Dit betekent voor gemeenten dat bij het opstellen van de RES een goede samenwerking met ruimtelijk beleid nodig is en verbinding met opgaven in fysieke domein moet worden gemaakt. Regios gaan van start met de voorbereiding van de RES. Afspraken hierover worden gemaakt en vastgelegd op regionaal niveau, waarmee gemeenten alvast in de regio aan kunnen beginnen.

Regiovorming staat overal hoog op de agenda. Een andere stappen die gemeenten al kunnen zetten zijn:

  • Het vormen van de regionale intermaatschappelijke stuurgroep en de ambtelijke werkgroepen

  • Het inzetten op stakeholderdialogen

  • Het betrekken van het bedrijfsleven en bewoners om te komen tot een zorgvuldige ruimtelijke inpassing

Daarnaast kunnen de regios starten met de analyses. In de kwartiermakersfase die gestart is wordt samen met (onder andere) gemeenten verder gewerkt aan de invulling van de (praktische) randvoorwaarden en handvaten voor dit traject zoals datasets, tooling en een handreiking.

De ondertekening van het Klimaatakkoord is het formele moment dat kan worden gestart worden met het RES-traject. Op dat moment kunnen de startnotities formeel decentraal, door onder andere de gemeenteraad, worden vastgesteld en voorzien van alle essentiële details. Een aantal randvoorwaardelijke kaders zijn dan immers ingevuld en zijn die bepalend zijn voor het opstellen van de RES. Zo wordt in het Klimaatakkoord de landelijke opgave vastgesteld en is zicht op de beschikbare middelen vanuit het Rijk voor kennis en capaciteit. De data- en rekenmethodieken dienen te zijn vastgesteld voor verbruik, besparing en potentie zodat de verschillende RESen optelbaar en vergelijkbaar zijn. De regios hebben minimaal een jaar na ondertekening de tijd om te komen tot een gedragen verdeling van de opgave

De VNG zet in het Klimaatakkoord in op een nationaal programma coördinatie waarin het Rijk, decentrale overheden en maatschappelijke partners samenwerken om knelpunten wat betreft wet- en regelgeving op te lossen voor uitvoering van de RES.

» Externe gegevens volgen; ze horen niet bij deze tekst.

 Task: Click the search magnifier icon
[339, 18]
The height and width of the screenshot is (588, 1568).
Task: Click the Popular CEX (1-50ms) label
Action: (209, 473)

Wat staat verder in de appreciatie?

  • Verdeling opgave Hernieuwbare Energie
    Wanneer in de zomer van 2019 het onvoldoende gelukt is om te komen tot een passende regionale invulling te komen, wordt een verdeelsystematiek toegepast die samen met de decentrale overheden is ontwikkeld. Aanvullend daarop hebben de regios nog een half jaar om deze regionale invulling ook te voltooien. Een jaar na ondertekening van het Klimaatakkoord wordt opgeteld en bekeken of de doelstelling voor hernieuwbare energie op land wordt behaald. Als dit niet het geval is gaan de Rijksoverheid en medeoverheden met elkaar het gesprek aan. Om bovenstaande termijnen daadwerkelijk te halen geldt een aantal randvoorwaarden, zoals inzicht in de huidige infrastructuur ten behoeve van het aansluiten van de hernieuwbare energiebronnen.

  • Additionele opgave
    De Sectortafel Elektriciteit moet de additionele opgave die uit andere sectortafels naar voren kan komen mee nemen in haar opgave. De VNG heeft altijd aangegeven dat zij de opgave zoals deze in het Voorstel voor Hoofdlijnen van het Klimaatakkoord is benoemd, onderschrijft en ondersteunt. Bij het naar boven stellen van de opgave van hernieuwbare energie door het toevoegen van de additionele opgave moeten we het gesprek opnieuw voeren.

  • Opslag
    De overgang van fossiele energie naar hernieuwbare energie mag geen gevolgen hebben voor de leveringszekerheid. Dit gaat betekenen dat opslag van hernieuwbare energie van belang is. De VNG vindt dat hiervoor op dit moment te weinig aandacht is. Opslag gaat lokaal ook om een ruimtelijke inpassing en draagvlak vragen.